A) The analysis of what is, based on observable facts
B) The analysis of what should be, based on value judgments
C) A focus on economic growth and future stability
D) The study of government policies and regulation

Correct Answer: A) The analysis of what is, based on observable facts
Explanation: Positive economics objectively analyzes economic realities without making normative (value-based) judgments.

16. Economic models simplify real-world problems to

A) Reduce costs
B) Create policies
C) Make predictions
D) Eliminate scarcity

Correct Answer: C) Make predictions
Explanation: Economic models are simplified frameworks used to analyze complex situations and predict outcomes.

17. Normative economics makes value judgments about

A) What should be
B) What is
C) What is profitable
D) What is scarce

Correct Answer: A) What should be
Explanation: Normative economics involves opinions on how the economy ought to work, based on ethical or value-based beliefs.

18. The production possibility frontier (PPF) shows

A) Prices
B) Trade-offs
C) Inflation
D) Scarcity

Correct Answer: B) Trade-offs
Explanation: The PPF represents the trade-offs between two goods and shows the maximum possible production levels.

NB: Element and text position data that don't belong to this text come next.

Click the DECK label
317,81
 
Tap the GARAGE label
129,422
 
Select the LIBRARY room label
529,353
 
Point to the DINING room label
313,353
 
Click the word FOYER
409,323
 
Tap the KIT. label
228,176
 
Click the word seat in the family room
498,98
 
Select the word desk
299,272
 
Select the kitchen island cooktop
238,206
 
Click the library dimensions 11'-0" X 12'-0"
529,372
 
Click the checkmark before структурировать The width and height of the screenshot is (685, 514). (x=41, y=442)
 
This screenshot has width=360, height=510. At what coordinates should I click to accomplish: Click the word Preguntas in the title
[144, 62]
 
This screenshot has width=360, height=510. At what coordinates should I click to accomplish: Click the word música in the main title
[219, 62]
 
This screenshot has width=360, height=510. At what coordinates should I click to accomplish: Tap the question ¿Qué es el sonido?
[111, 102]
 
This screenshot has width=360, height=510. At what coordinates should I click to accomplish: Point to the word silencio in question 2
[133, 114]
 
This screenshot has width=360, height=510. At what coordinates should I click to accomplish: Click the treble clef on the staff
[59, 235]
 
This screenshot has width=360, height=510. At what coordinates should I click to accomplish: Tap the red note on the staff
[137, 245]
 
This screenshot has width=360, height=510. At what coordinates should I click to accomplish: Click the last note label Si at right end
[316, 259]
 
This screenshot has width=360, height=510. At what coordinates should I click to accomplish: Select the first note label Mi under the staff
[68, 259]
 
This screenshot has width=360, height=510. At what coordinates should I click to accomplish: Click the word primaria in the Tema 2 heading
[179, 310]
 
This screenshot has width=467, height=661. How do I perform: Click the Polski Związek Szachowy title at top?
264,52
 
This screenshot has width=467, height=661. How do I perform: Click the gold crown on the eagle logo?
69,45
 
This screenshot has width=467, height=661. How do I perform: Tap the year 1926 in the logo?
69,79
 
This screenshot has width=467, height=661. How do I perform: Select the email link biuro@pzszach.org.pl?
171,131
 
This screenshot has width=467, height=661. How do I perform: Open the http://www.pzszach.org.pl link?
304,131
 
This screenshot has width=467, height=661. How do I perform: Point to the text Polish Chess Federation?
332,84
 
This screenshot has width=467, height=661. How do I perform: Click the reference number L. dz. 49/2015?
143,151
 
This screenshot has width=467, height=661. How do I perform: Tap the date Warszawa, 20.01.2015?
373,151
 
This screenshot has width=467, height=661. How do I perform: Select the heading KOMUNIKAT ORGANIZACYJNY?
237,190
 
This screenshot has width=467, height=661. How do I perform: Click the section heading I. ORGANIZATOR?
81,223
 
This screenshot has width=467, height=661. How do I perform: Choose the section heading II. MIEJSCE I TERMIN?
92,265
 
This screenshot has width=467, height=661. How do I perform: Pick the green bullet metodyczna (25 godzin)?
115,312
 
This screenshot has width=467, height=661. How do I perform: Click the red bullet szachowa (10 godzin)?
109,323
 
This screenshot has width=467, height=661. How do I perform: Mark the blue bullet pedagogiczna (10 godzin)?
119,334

19. Economics contributes to understanding human behavior through

A) Global trade
B) Policy rules
C) Choice theory
D) Supply laws

Correct Answer: C) Choice theory
Explanation: Economics explains how people make choices, particularly in the presence of limited resources.

20. Economic growth fits into the scope of economics by

A) Increasing output
B) Reducing demand
C) Lowering prices
D) Limiting choices

Correct Answer: A) Increasing output
Explanation: Economic growth refers to an increase in the production of goods and services over time.